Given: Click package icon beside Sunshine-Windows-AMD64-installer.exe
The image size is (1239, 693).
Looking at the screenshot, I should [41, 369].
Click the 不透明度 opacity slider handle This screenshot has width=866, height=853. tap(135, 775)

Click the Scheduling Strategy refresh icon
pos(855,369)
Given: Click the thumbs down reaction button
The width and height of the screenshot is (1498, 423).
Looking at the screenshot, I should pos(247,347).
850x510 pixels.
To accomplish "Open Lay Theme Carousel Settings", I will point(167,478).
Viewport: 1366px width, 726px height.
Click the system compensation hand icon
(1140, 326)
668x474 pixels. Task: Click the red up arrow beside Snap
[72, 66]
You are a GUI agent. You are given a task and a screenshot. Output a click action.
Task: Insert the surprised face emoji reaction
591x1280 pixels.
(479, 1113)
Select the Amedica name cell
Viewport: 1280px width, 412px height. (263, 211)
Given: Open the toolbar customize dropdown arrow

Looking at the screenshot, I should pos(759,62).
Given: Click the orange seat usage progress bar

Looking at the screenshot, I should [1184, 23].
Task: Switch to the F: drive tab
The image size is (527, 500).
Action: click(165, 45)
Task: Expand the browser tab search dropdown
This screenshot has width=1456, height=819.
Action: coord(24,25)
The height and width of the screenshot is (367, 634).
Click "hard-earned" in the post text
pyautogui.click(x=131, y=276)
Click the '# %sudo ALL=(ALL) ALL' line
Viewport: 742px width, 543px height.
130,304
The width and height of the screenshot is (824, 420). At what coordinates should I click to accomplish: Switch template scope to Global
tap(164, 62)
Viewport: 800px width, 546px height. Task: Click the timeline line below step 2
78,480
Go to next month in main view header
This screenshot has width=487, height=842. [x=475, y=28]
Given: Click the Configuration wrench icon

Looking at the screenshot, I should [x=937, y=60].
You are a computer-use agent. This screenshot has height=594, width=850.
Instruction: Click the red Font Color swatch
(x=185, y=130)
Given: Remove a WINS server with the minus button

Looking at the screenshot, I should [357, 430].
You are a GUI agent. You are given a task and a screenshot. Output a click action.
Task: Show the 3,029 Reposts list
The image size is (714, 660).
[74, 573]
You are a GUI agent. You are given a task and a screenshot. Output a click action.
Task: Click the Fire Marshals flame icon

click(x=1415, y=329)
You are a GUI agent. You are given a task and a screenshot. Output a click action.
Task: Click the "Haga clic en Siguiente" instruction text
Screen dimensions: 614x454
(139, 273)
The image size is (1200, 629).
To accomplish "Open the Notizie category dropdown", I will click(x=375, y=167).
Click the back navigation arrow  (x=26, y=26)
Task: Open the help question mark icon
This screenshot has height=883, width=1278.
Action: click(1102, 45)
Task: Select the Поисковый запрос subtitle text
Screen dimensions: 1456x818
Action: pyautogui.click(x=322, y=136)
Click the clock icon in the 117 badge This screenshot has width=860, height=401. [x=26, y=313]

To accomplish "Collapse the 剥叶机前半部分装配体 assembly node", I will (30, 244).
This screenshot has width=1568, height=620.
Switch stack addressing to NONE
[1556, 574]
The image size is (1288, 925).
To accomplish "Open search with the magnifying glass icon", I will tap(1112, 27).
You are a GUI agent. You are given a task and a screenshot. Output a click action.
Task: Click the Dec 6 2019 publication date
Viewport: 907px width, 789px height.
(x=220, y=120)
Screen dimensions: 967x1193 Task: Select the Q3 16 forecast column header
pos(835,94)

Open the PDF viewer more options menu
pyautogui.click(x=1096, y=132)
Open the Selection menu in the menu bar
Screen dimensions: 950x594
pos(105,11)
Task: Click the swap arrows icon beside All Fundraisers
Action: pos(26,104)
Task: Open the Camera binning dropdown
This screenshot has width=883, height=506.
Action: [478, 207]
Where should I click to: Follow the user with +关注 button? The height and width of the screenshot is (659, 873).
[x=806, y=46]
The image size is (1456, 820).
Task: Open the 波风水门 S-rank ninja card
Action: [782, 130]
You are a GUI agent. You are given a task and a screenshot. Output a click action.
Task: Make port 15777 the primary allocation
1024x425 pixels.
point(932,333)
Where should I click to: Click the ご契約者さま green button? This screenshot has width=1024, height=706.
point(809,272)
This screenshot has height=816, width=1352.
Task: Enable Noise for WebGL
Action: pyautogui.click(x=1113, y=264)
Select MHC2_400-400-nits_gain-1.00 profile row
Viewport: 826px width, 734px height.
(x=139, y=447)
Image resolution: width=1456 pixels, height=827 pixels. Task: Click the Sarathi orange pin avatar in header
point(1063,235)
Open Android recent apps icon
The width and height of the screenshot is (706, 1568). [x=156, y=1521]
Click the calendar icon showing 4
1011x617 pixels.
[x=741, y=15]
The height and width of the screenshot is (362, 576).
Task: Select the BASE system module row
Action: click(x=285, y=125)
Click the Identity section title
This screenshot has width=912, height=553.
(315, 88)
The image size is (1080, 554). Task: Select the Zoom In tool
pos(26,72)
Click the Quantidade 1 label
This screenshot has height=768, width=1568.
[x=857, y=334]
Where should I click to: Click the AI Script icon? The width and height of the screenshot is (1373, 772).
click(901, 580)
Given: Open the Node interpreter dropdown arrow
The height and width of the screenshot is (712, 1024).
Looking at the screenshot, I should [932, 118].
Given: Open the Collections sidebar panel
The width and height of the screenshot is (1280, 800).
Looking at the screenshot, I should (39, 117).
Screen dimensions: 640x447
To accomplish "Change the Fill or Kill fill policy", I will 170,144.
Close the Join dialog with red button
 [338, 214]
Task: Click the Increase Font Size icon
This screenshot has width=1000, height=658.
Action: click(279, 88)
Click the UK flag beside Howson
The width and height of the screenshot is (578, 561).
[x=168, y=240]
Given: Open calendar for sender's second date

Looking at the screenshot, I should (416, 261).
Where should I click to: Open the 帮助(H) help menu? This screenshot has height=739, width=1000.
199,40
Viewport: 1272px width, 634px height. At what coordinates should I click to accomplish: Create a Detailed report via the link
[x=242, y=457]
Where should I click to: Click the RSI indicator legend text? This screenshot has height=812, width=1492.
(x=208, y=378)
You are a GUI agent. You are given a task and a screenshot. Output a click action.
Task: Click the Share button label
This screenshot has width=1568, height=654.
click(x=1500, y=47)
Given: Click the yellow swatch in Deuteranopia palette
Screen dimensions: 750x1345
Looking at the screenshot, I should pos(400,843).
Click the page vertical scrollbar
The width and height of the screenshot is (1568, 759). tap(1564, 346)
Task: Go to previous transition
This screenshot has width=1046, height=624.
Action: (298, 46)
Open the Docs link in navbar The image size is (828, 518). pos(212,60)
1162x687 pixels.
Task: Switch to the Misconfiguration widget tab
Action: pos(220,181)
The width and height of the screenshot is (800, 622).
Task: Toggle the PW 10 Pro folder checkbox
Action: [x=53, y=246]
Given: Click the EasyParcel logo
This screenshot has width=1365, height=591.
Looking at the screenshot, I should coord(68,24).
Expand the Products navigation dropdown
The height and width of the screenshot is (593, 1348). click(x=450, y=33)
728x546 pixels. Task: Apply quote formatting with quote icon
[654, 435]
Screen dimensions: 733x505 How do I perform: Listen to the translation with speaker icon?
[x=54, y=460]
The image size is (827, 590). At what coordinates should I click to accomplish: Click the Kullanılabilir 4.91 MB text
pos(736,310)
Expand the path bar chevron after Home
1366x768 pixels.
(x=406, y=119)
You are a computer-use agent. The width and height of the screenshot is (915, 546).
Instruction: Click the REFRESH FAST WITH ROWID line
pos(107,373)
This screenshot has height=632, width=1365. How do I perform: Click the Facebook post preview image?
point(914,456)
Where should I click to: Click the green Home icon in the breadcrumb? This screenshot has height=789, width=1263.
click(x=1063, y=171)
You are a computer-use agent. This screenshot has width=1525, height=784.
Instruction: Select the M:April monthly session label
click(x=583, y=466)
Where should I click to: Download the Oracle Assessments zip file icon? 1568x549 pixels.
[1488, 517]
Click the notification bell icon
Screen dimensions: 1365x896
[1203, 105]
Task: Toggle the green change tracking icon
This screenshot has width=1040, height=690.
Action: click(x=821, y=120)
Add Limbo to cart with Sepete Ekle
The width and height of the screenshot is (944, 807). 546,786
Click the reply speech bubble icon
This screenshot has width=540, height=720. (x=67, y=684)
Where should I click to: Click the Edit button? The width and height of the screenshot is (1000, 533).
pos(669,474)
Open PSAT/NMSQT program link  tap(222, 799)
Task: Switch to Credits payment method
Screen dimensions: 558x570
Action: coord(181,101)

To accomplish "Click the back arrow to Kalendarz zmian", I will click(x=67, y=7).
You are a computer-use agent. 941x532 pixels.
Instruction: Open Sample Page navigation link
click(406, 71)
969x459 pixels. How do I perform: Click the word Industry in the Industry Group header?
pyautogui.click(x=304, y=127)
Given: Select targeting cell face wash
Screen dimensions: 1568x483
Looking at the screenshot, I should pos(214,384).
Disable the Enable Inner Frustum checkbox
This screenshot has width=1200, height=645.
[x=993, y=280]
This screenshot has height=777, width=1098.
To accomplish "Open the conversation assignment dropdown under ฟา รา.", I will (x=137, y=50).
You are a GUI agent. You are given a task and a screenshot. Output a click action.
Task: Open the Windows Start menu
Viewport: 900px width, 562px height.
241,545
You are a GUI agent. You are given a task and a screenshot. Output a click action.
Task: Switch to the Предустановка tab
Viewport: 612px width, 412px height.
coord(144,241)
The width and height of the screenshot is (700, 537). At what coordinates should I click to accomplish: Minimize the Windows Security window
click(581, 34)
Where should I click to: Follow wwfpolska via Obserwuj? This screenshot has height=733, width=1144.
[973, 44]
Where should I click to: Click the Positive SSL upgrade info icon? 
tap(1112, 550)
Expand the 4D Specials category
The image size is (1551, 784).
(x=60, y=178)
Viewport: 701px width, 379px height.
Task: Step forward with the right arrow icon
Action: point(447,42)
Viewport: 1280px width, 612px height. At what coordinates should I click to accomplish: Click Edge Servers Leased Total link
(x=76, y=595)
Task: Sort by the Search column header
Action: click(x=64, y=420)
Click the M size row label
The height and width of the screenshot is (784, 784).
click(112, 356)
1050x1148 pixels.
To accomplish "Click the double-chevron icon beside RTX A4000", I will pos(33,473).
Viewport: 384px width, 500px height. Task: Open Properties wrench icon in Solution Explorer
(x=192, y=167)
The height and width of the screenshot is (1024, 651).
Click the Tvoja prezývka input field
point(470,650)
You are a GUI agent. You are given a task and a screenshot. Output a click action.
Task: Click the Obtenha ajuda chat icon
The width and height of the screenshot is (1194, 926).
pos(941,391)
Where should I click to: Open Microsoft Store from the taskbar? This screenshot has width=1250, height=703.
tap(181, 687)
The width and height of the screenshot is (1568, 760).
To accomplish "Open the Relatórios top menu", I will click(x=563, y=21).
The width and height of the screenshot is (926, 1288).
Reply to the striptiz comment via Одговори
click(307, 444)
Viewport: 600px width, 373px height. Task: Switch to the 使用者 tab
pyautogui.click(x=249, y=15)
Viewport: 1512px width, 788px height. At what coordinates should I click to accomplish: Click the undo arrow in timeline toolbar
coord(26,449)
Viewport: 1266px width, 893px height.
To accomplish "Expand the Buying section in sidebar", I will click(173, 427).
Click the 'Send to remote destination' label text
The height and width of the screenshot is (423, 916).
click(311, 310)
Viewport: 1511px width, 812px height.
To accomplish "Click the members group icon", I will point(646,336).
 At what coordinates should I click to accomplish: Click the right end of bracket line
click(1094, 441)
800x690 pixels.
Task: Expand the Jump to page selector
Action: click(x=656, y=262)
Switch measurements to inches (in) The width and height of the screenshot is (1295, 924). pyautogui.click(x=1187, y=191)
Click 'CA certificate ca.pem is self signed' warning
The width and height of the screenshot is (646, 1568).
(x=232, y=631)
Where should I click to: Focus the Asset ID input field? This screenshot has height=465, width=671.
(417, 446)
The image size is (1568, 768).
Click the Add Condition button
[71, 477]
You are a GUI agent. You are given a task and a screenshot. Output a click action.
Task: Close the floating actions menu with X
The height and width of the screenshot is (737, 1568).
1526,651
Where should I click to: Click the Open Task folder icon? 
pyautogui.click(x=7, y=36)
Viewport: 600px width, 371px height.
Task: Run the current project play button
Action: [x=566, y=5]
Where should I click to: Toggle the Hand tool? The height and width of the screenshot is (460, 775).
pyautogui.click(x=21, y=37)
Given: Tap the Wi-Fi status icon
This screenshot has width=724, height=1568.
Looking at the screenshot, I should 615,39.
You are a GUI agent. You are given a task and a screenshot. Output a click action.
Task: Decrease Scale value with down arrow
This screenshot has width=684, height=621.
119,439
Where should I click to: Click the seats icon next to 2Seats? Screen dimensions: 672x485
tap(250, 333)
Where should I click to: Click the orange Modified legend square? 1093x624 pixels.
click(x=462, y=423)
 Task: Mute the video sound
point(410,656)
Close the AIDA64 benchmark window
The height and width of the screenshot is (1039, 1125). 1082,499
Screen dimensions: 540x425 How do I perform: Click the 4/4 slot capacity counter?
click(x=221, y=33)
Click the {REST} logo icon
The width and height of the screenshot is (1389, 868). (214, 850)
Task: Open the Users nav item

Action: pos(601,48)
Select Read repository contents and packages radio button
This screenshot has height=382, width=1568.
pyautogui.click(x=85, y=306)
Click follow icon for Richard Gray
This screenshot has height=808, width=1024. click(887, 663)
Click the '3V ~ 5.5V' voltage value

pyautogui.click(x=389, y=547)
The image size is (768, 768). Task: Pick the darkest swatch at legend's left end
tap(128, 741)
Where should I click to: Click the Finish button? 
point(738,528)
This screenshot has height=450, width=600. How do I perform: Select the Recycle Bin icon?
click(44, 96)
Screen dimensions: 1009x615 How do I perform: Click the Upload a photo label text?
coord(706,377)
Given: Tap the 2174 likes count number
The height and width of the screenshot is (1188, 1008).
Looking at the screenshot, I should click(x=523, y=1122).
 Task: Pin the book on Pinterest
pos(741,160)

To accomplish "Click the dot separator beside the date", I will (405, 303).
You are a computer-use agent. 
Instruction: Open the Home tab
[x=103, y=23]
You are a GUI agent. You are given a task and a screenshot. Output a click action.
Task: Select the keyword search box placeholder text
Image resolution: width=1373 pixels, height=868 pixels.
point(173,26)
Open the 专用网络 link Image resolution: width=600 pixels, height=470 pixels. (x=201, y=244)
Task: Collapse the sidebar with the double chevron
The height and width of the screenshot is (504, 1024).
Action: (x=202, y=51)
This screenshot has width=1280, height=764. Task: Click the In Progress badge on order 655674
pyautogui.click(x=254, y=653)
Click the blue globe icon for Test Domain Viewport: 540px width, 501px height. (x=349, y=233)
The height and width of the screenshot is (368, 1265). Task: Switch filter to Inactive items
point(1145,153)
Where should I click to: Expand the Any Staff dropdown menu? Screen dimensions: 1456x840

[Work order]
Lines of the data that include the string "sidebar" are to be counted; report the total by itself.

[Written response]
3